Another thing is, what is London? Visitors see only the centre, the City, the Thames, perhaps they get up to Hampstead and Regents Park or along to Greenwich, but there's so fucking much of it, literally hundreds of old villages and hamlets, as well as developments on farmland from the 16th to the 19th centuries, all of them with a slightly different character.
When I lived in London as an adult, I loved reading about the social, industrial, criminal and architectural history of this great sprawl, tracing the lost rivers, going to the London Museum, the social and criminal history, so much of it. I used to amuse myself by going on long walks through all the villages, by the simple expedient of drawing a straight line to my destination on the A to Z and following it as close as I could. Or I'd go path-finding ways to get from A to B via enclaves of greenery and Victorian and Edwardian parks.
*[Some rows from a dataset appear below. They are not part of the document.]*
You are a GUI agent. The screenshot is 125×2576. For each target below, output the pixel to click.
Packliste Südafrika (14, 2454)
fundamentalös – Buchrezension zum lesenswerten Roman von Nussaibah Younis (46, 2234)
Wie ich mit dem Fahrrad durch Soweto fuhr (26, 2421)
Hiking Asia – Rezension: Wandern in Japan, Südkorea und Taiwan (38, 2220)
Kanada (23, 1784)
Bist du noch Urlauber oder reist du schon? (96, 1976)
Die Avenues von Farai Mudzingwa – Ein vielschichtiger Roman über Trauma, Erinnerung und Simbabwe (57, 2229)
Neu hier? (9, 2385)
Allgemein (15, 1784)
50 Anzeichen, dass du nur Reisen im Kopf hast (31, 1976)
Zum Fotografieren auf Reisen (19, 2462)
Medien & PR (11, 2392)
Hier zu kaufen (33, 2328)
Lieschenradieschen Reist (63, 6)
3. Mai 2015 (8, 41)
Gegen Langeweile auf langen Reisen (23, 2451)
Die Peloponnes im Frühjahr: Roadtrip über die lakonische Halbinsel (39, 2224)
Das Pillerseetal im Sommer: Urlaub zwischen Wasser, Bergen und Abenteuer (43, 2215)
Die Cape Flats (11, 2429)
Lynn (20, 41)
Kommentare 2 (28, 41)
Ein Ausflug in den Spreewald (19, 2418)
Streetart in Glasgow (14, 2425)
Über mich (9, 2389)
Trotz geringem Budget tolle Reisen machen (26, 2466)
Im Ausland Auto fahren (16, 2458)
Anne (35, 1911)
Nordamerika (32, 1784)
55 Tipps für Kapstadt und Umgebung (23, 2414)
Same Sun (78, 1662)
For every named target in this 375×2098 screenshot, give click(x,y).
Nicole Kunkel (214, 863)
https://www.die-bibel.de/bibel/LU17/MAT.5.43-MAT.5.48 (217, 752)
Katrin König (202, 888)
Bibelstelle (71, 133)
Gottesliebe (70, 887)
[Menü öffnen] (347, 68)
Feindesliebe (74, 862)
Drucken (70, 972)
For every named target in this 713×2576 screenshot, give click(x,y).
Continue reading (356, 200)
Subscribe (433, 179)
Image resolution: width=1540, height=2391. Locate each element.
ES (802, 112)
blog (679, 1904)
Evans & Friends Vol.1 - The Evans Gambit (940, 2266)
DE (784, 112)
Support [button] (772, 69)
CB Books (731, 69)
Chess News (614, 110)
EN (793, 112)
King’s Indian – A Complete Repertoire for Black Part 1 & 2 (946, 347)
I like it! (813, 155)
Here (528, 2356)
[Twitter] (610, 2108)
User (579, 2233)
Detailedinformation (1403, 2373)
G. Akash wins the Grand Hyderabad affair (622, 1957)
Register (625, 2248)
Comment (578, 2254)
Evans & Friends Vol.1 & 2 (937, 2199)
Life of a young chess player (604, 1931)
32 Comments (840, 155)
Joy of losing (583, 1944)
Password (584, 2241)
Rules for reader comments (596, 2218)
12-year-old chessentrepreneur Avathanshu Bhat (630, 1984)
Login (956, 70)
I could walk from Cricklewood to the Spurs ground, for instance, via Hampstead Heath, Highgate Woods and Finsbury Downhills and Bruce Castle Parks, five miles or so with only about a third of it through streets, and each of those from a different time-period, with different characteristics.
Anyway, I am less happy about spending time in London these days than I have ever been before, but I'm not so sure it's because London has changed, although of course it certainly has in so many superficial ways, so much as that who I am and what I want has changed.